▸ **Task brief**
For the data below, transcribe the part that opens with the line containing "Viewport: 1024px width, 491px" and closes with the line containing "Given: Click the", exactly and with no pictures.

▸ **Stored data**
<<<<

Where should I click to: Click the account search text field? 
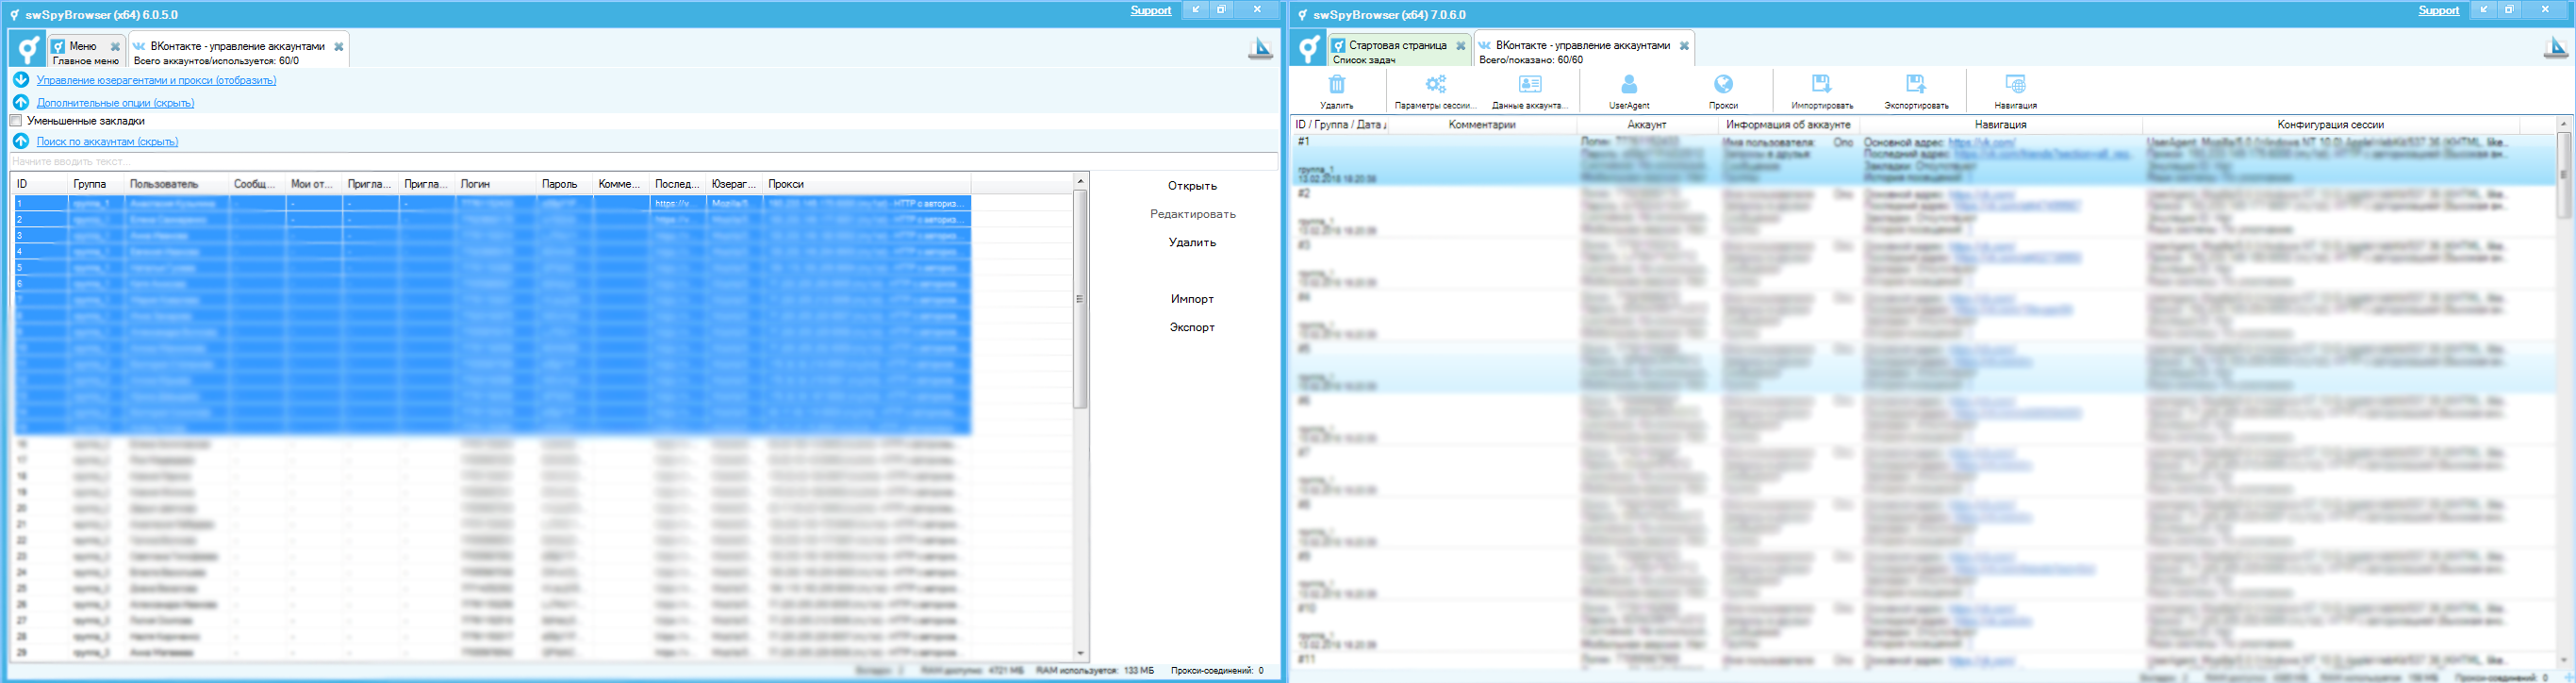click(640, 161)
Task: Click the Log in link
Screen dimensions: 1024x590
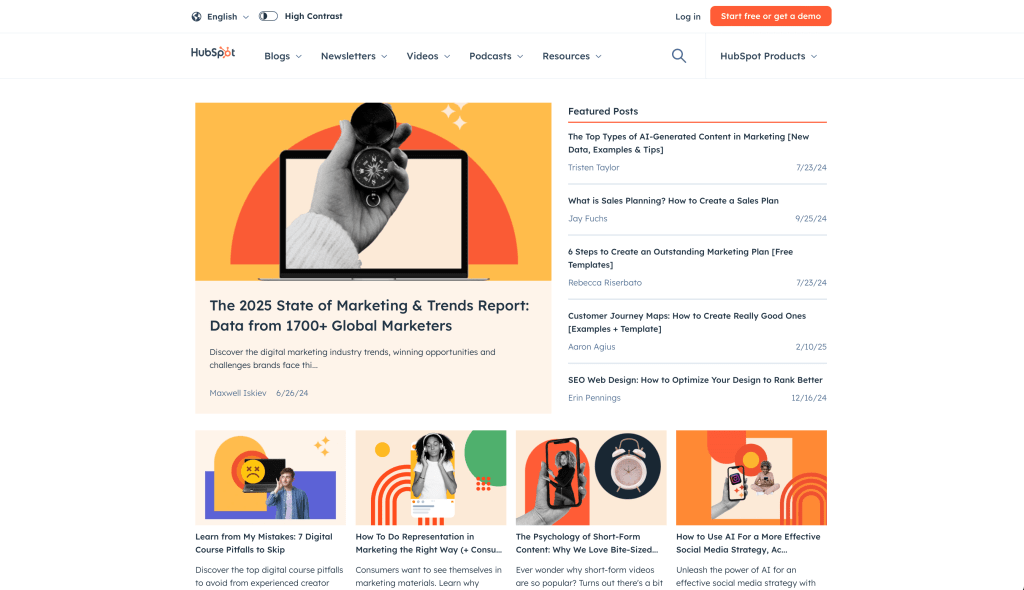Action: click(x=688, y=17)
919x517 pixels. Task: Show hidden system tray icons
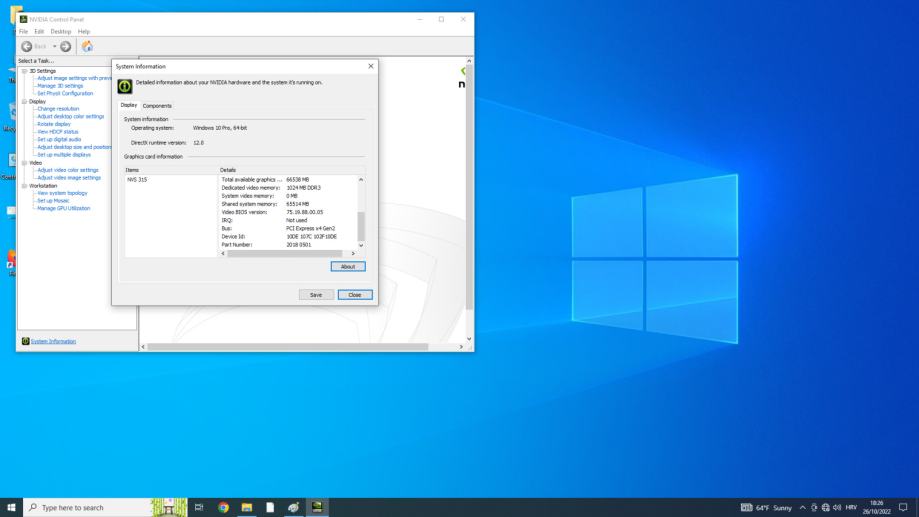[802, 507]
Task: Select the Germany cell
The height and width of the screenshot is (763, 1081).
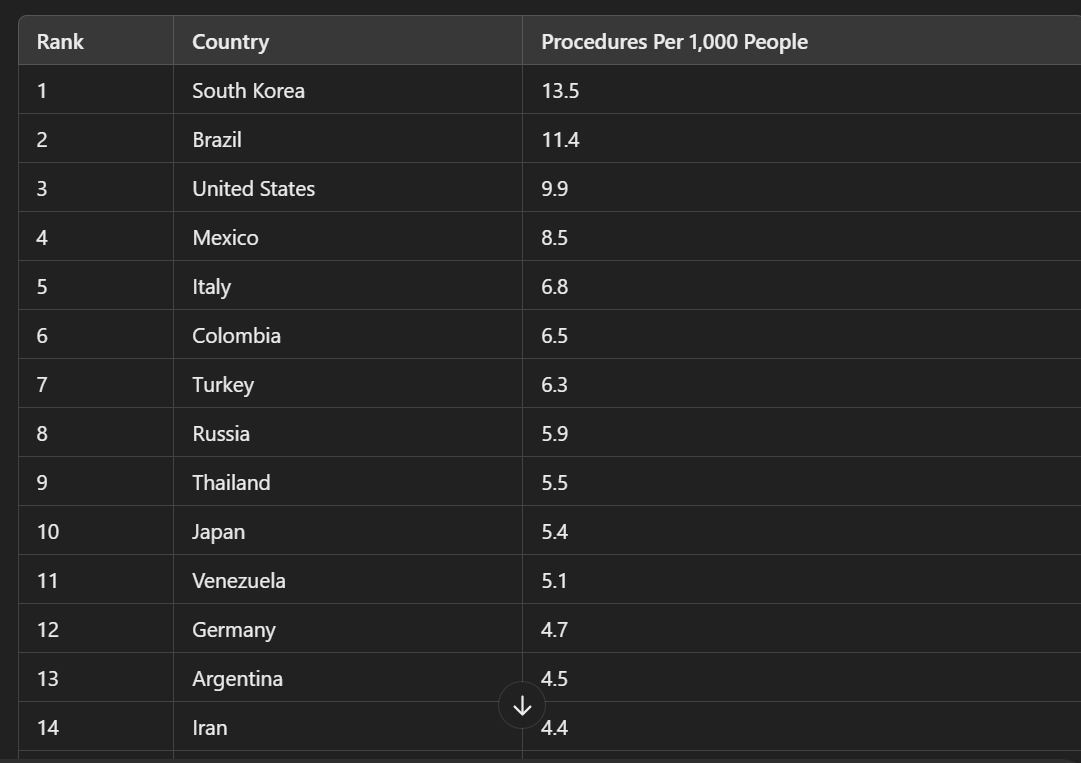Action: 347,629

>>>>
<<<<

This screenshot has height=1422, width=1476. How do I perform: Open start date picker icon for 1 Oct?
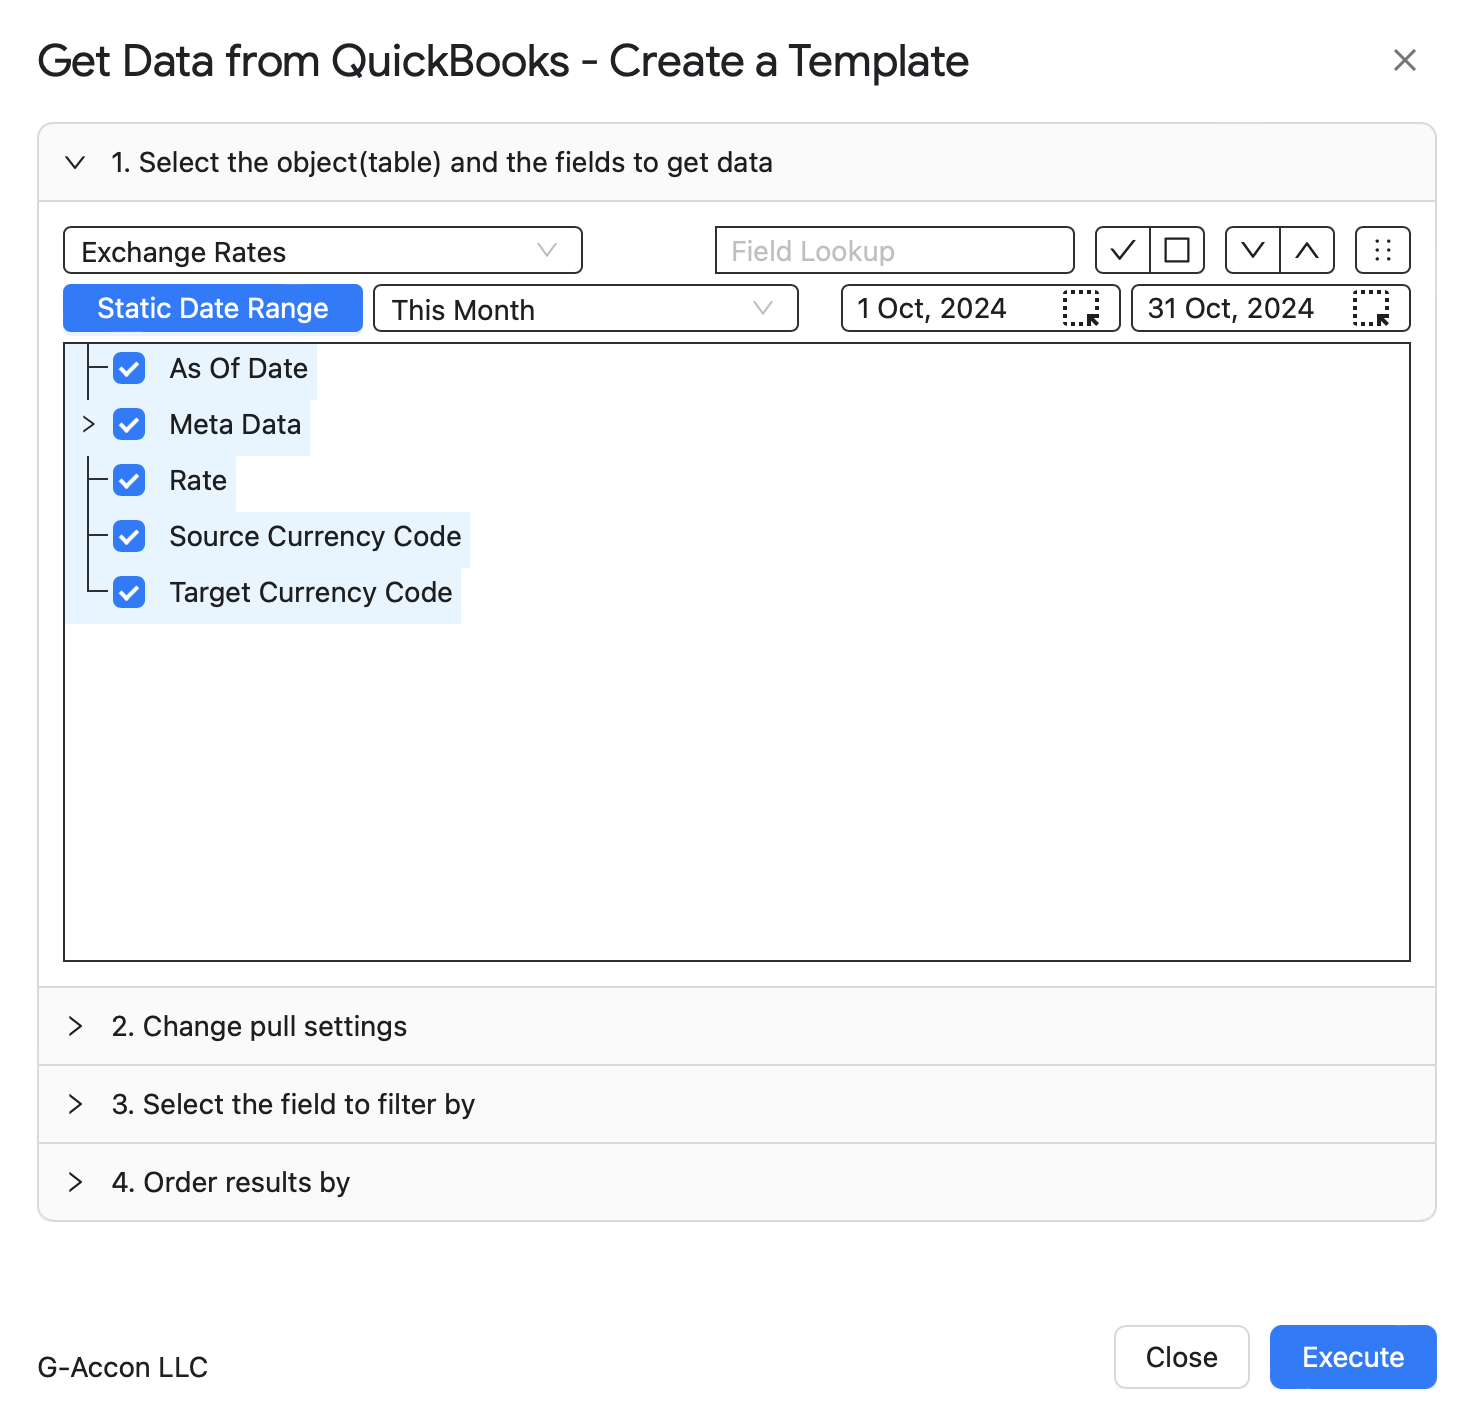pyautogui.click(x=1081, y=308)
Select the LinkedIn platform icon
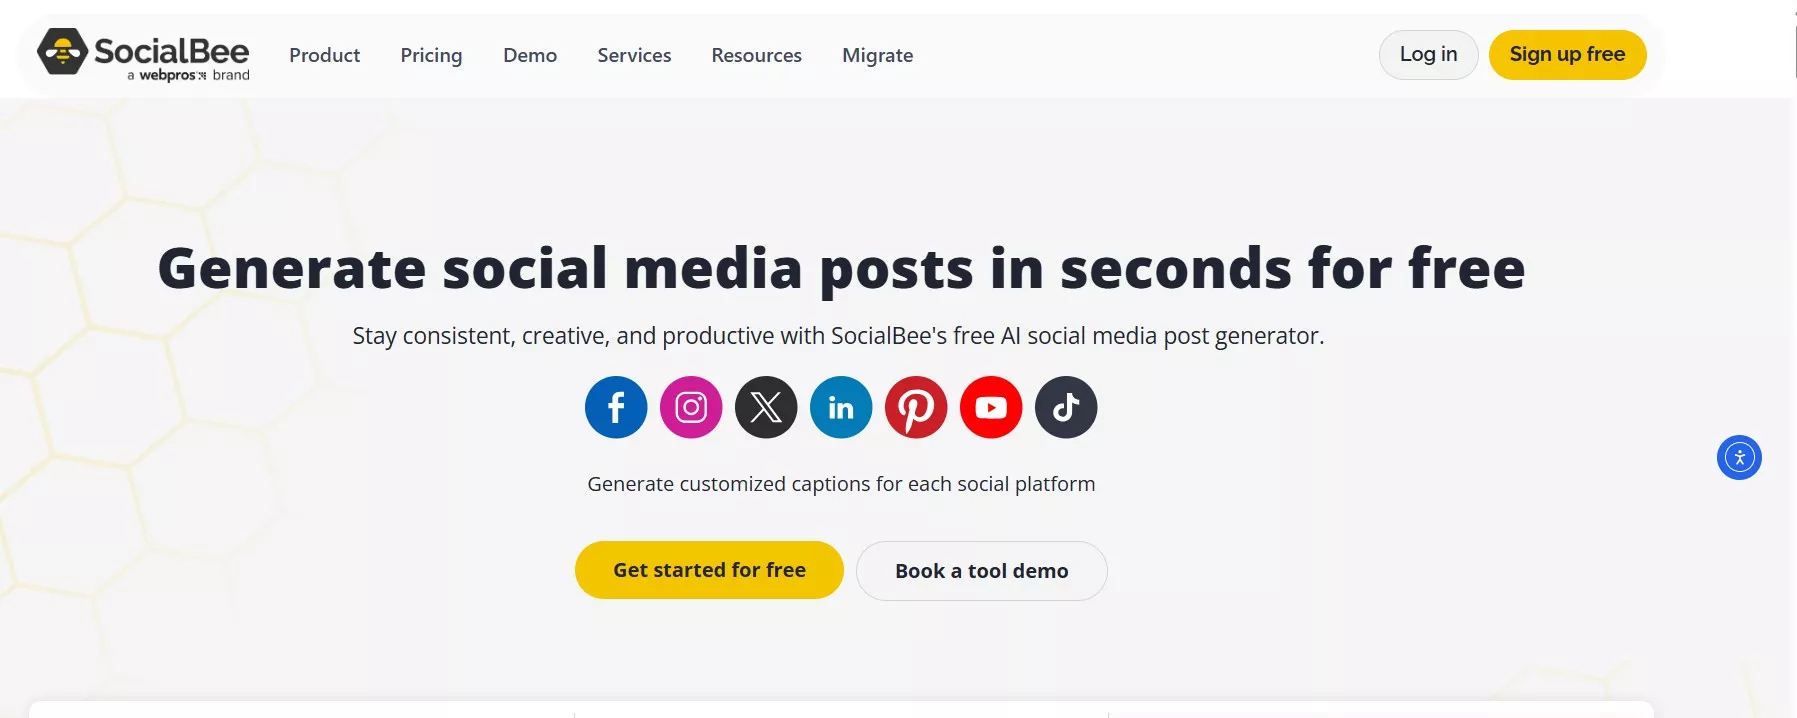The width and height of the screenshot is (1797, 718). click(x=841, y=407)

>>>>
<<<<

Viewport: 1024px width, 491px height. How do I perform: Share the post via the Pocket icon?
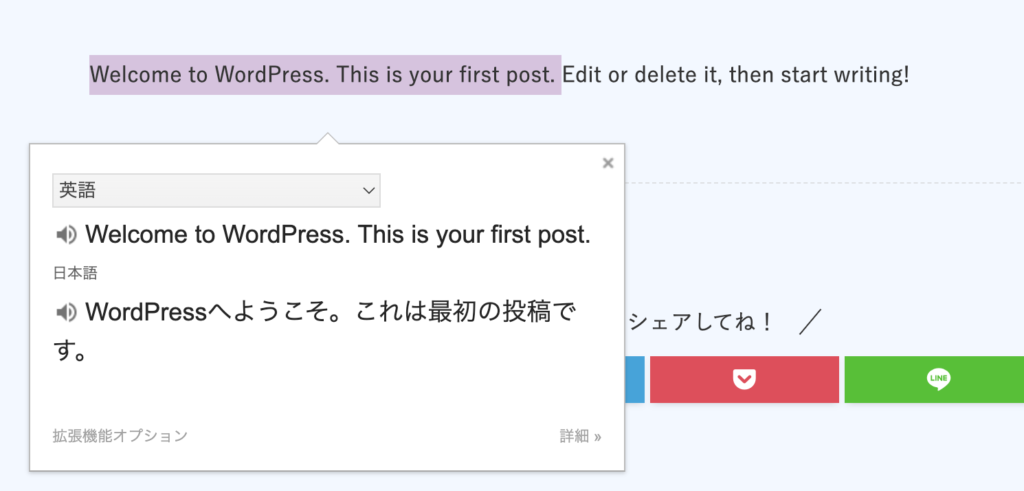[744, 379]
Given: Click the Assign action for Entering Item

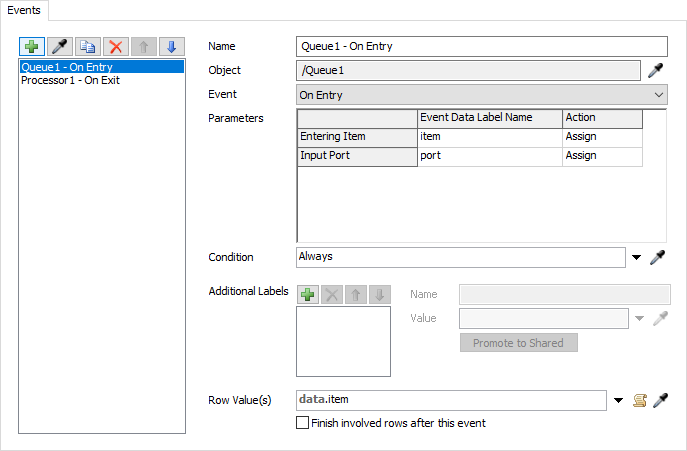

>>>>

▸ **Output**
Viewport: 1024px width, 491px height. How do I perform: Share the post via the Pocket icon?
[744, 379]
Given: Click the Assign action for Entering Item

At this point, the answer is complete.